■ **Liste des tâches**
a. Dans l'entretien sur Sergio Corbucci, relevez le passage qui commence aux mots « Interview / Entretien » et s'arrête après « Sergio Corbucci ? ».
b. D'après l'entretien sur Sergio Corbucci, en quelle année Vincent Jourdan a-t-il créé son blog Inisfree ?
c. Donnez la suite de l'entretien avec Vincent Jourdan sur Sergio Corbucci, à partir de l'endroit où il s'arrête.

■ **Texte**
━━━━━━━━

Interview / Entretien avec Vincent Jourdan, auteur du livre « Voyage dans le cinéma de Sergio Corbucci »

Plus connu surtout pour ses westerns à l’italienne baroques, Sergio Corbucci est un réalisateur de plus d’une soixantaine de longs-métrages. Vincent Jourdan, journaliste cinéma, consacre son premier ouvrage à l’œuvre du cinéaste. Rencontre avec l’écrivain. 

Vincent Jourdan : Voyage dans le cinéma de Sergio Corbucci

Cédric Lépine : Quel est le contexte qui vous amène à consacrer une monographie à Sergio Corbucci ?
Vincent Jourdan :
À l’origine, j’ai été marqué à 15 ans par la découverte du western Le Grand silence avec Jean-Louis Trintignant et sa fin nihiliste qui m’avait choquée. J’avais voulu en savoir plus sur son réalisateur mais je n’ai pu découvrir ses autres films que plus tard avec le DVD. Quand j’ai créé mon blog Inisfree en 2004, j’ai écrit à plusieurs reprises sur ses films, ce qui a suscité des échanges qui m’ont incité à approfondir le sujet. C’est comme cela que l’idée d’un tel ouvrage est venue progressivement. Je me suis rendu compte que rien n’existait de complet sur Corbucci, ce qui en faisait un territoire vierge à explorer. J’ai aussi vu que sa carrière est plus riche et complexe que ce que ses westerns laissaient penser et qu’elle épouse, mieux que beaucoup d’autres, tout un mouvement de l’histoire du cinéma italien à l’époque de son âge d’or. Ça m’a semblé stimulant car cela dépassait le simple cadre des quelques films “cultes” les plus connus.

━━━━━━━━

■ **Données recueillies**
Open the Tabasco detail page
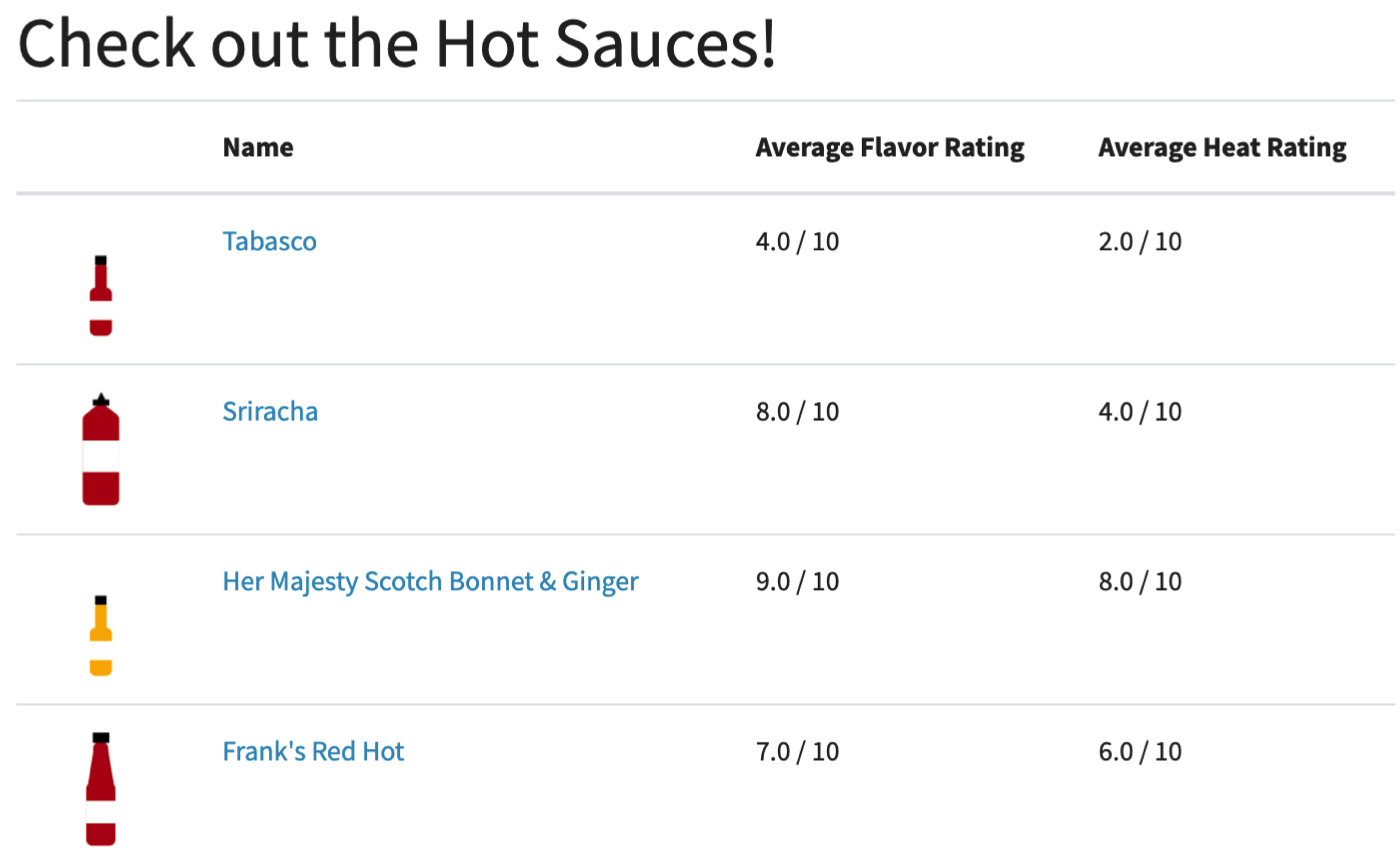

━━━━━━━━

■ **Réponses dans l'ordre**
a.
Interview / Entretien avec Vincent Jourdan, auteur du livre « Voyage dans le cinéma de Sergio Corbucci »

Plus connu surtout pour ses westerns à l’italienne baroques, Sergio Corbucci est un réalisateur de plus d’une soixantaine de longs-métrages. Vincent Jourdan, journaliste cinéma, consacre son premier ouvrage à l’œuvre du cinéaste. Rencontre avec l’écrivain. 

Vincent Jourdan : Voyage dans le cinéma de Sergio Corbucci

Cédric Lépine : Quel est le contexte qui vous amène à consacrer une monographie à Sergio Corbucci ?

b. En 2004.

c.
C. L. : Vous citez en introduction la découverte déterminante du Grand silence : ce film occupe-t-il encore une place à part pour vous dans la filmographie de Corbucci ?
V. J. :
Je crois que les films qui nous marquent à l’enfance ou à l’adolescence se font une part de choix dans notre esprit. Et celui-ci m’a marqué particulièrement. Avec les années, je trouve qu’il conserve intact son pouvoir de fascination et sa force subversive.

“J‘ai été marqué à 15 ans par la découverte du western Le Grand silence avec Jean-Louis Trintignant et sa fin nihiliste

C. L. : Quelles sont les singularités du cinéma de Sergio Corbucci ?
V. J. :
C’est quelqu’un qui a réussi à développer des choses assez personnelles dans un cadre très commercial, celui du cinéma de genre et des films populaires. Il s’est attaché à quelques figures, le duo de personnages de caractère différents obligés de travailler ensemble, la femme qui porte un regard “moral” sur les actions des hommes, la vanité des grands idéaux, qu’il a déclinées de film en film. Il pratique ensuite un cinéma vigoureux, où l’action compte beaucoup et où les scènes comptent parfois plus que l’ensemble. Du coup, il a une certaine tenue sur l’ensemble de sa carrière, peu de vrais ratages, tout en ayant souvent des faiblesses à l’intérieur même de ses films. Il possède enfin un sens de l’humour assez sarcastique, une ironie mordante, qui tranche sur nombre de ses collègues et qui me séduit.

C. L. : Corbucci a-t-il bénéficié d’un contexte favorable en Italie au moment où il a commencé à réaliser ?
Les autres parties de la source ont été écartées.